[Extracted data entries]

[start]

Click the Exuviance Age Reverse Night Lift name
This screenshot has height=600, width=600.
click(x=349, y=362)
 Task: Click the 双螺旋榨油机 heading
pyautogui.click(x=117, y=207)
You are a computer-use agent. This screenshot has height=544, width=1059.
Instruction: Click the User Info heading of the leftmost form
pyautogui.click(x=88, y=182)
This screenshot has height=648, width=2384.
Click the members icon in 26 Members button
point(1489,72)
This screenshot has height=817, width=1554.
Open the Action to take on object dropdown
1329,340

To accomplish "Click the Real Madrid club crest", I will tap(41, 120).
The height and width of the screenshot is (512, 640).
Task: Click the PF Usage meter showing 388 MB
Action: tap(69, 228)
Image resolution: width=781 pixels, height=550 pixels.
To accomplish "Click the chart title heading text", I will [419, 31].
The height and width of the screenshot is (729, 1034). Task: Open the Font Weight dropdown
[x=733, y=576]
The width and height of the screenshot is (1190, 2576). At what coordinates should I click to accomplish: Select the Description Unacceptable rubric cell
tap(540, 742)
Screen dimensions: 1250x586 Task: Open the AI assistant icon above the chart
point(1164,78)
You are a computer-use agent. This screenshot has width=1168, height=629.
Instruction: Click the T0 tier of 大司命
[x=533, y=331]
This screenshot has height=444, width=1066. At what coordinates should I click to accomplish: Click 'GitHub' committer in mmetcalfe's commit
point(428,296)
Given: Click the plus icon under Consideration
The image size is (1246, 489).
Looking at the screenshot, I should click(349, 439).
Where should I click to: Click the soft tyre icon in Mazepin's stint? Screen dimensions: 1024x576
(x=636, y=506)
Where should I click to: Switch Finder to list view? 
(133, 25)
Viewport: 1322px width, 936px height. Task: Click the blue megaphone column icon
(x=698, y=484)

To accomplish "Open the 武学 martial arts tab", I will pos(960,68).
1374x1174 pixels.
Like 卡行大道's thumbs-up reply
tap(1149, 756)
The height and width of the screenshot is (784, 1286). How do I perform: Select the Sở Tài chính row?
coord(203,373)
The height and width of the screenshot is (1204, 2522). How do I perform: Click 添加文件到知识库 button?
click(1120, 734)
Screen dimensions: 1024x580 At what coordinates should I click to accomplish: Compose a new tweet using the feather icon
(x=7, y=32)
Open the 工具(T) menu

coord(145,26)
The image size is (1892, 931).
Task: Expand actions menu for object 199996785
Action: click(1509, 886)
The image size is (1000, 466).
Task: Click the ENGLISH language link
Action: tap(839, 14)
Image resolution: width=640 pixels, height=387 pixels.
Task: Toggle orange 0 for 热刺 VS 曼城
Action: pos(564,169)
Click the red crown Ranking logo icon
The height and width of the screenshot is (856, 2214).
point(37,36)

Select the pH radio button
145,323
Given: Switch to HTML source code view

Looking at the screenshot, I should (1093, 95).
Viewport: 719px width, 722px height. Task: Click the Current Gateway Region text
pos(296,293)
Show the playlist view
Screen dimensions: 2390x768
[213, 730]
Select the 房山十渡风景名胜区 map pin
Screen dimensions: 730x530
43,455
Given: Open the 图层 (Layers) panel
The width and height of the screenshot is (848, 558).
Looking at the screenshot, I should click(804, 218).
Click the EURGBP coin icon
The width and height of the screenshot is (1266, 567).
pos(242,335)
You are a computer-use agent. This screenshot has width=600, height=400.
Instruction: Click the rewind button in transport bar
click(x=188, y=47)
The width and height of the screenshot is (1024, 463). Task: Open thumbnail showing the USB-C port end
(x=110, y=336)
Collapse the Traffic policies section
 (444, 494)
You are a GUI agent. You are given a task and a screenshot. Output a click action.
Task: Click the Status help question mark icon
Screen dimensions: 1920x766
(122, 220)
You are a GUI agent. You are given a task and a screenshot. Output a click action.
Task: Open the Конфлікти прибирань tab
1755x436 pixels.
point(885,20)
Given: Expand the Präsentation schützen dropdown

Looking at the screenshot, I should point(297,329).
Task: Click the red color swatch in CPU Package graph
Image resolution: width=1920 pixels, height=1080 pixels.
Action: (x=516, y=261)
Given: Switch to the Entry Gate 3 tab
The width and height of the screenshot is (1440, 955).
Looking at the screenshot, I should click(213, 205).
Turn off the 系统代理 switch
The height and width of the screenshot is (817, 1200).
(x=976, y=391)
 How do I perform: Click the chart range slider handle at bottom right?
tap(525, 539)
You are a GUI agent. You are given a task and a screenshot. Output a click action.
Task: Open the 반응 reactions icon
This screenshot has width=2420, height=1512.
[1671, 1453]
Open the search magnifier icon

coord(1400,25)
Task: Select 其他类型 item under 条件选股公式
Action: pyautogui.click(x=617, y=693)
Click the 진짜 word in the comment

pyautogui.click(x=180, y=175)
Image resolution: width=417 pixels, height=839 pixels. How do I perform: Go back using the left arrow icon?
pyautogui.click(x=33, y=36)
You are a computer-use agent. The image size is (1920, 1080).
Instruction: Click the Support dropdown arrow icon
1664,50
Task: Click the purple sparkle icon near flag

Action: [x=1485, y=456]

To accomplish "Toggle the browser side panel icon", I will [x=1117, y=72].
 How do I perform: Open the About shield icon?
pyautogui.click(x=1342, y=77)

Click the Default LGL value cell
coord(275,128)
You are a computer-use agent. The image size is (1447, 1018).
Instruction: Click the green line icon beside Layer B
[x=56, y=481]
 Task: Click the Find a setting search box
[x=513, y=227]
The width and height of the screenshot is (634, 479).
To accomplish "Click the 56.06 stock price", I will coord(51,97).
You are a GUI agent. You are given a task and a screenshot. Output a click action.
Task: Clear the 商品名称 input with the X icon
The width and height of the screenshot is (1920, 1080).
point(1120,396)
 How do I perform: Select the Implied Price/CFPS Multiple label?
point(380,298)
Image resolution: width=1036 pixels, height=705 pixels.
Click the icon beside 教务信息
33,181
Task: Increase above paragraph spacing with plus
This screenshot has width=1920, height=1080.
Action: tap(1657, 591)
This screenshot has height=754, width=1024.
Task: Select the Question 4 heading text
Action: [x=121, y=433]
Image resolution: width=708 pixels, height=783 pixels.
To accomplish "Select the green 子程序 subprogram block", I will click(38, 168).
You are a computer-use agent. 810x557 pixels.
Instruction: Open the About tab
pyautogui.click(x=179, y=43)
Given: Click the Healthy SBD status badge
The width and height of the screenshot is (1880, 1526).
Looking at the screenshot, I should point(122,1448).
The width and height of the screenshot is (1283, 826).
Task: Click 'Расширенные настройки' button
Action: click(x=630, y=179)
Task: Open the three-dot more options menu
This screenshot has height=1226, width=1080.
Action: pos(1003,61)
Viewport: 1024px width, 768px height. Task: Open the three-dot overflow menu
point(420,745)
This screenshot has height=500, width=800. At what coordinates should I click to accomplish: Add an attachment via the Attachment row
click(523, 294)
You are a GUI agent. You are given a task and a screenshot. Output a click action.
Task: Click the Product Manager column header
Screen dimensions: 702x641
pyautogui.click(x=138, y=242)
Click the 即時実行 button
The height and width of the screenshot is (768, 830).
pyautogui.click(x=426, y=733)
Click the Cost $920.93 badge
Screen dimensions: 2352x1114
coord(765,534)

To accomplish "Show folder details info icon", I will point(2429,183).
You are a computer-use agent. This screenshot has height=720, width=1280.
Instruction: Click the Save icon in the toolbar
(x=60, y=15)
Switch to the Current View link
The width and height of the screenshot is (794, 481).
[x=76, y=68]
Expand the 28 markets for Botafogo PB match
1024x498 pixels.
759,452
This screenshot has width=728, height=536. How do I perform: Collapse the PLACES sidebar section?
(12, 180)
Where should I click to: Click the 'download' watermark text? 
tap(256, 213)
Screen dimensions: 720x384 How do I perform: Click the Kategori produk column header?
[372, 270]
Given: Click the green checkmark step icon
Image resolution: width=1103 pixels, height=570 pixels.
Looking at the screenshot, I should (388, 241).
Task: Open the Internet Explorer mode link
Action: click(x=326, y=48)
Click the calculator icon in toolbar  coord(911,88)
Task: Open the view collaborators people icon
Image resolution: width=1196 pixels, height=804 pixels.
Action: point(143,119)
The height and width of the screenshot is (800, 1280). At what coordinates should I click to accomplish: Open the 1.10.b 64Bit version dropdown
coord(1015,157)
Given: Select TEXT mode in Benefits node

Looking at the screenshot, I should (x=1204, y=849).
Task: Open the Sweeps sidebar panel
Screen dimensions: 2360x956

[end]

What you will do:
Count the lines in the entries above that contain the word "three", treating uppercase and lowercase as different. Give only the number.

Solution:
2